Second best

Thursday, September 26, 2013



Oh, what a week, including one daughter home from school yesterday, a second one home today. What I think they need most of all is sleep. School, away games, late-night practices, and even later-night homework, and it's not yet October. And, in our case, it's not yet high school. But it reminded me of a New York Times interview with Debora Spar, president of Barnard College and author of a new book Wonder Women: Sex, Power, and the Quest for Perfection, which came out this week.

In the interview, Spar says Barnard women are "coming out of high school exhausted," after years of fighting for perfect SAT scores, working to get into AP classes, and trying to balance all those many, many sports and extracurriculars. In her book, Spar advocates "satisficing," or settling for second best. "Sometimes second best is really good," Spar says, "and second best is much better than fourth best or worse."

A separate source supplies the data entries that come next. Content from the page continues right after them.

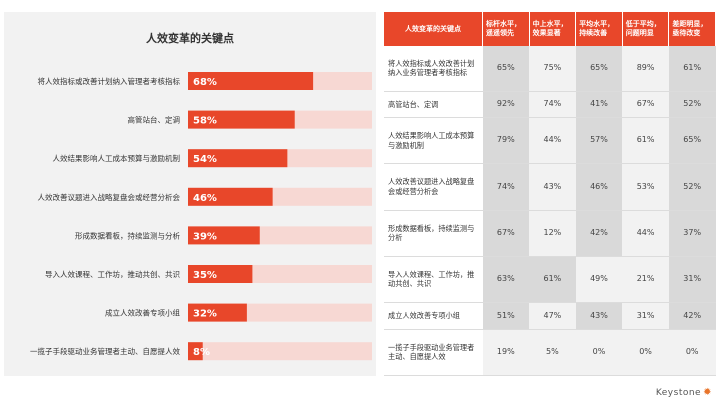 This screenshot has height=404, width=720. I want to click on table-row: 人效改善议题进入战略复盘会或经营分析会 74% 43% 46% 53% 52%, so click(550, 187).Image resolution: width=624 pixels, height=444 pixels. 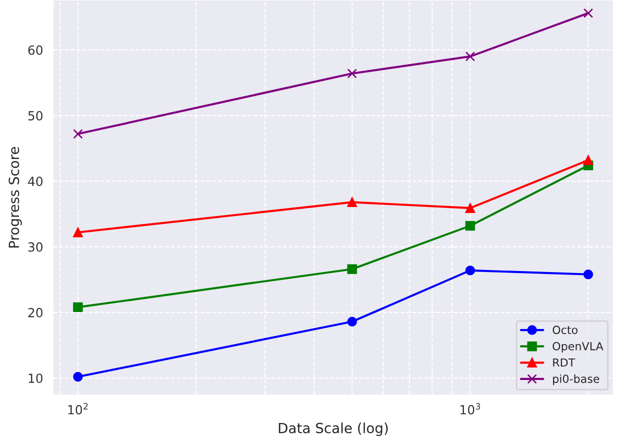 What do you see at coordinates (78, 408) in the screenshot?
I see `x-tick-label: 10$^{2}$` at bounding box center [78, 408].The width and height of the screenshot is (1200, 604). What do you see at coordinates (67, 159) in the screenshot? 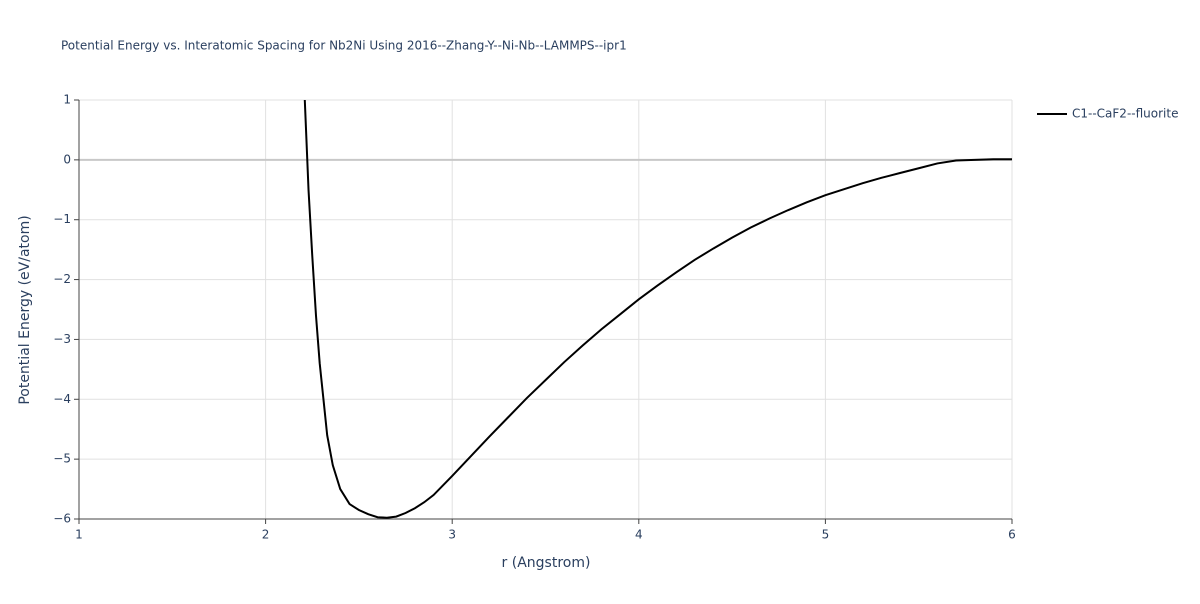
I see `y-tick-label: 0` at bounding box center [67, 159].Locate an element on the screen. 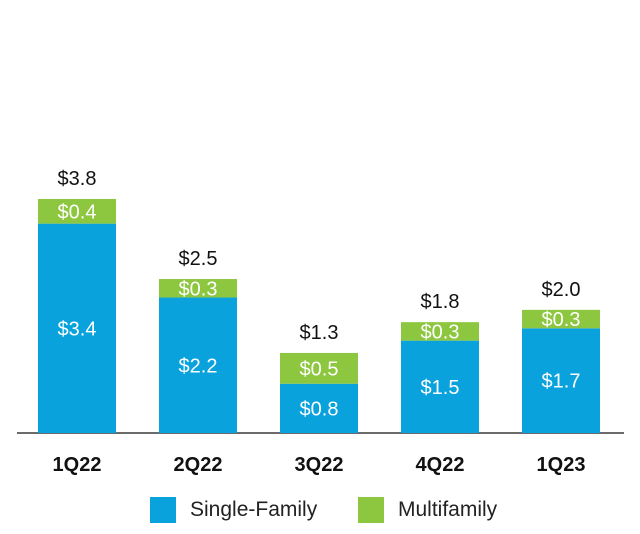 The image size is (640, 534). data-label-single-family-3q22: $0.8 is located at coordinates (320, 409).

She gives an example of coming home from work, saying a quick hello to her 8-year-old, and rushing back out the door. "Where are you going?," her son asked. To a PTA meeting at your school, she said. "Why?," he asked. Because I want to be involved in your school community, she told him. "But I want you here," he said. And after that, she never attended another PTA meeting.

During late-night homework sessions this week, I finished The Art of Fielding, a book I resisted for too long, thinking I had enough baseball in my real life. And if I'm completely honest, I also resisted because I tend to prefer books written by women. I'm a little embarrassed to admit this - it's ridiculous - but it's true. After reading this book, I hope I've learned a lesson. This is a story about baseball, yes, but also about relationships, home, fear, failure, and love. It paints such a true picture of college life and the friendships formed there, particularly male friendships:

"Schwartz held out his fist and Henry bumped it with his own, and Pella could tell from their somber, ceremonious expressions that their feud, or whatever you'd call it, had ended. Men were such odd creatures. They didn't duel anymore, even fistfights had come to seem barbaric, the old casual violence all channeled through institutions now, but still they loved to uphold their ancient codes. And what they loved even more was to forgive each other. Pella felt like she knew a lot about men, but she couldn't imagine what it would be like to be one of them, to be in a room of them with no woman present, to participate in their silent rites of contrition and redemption."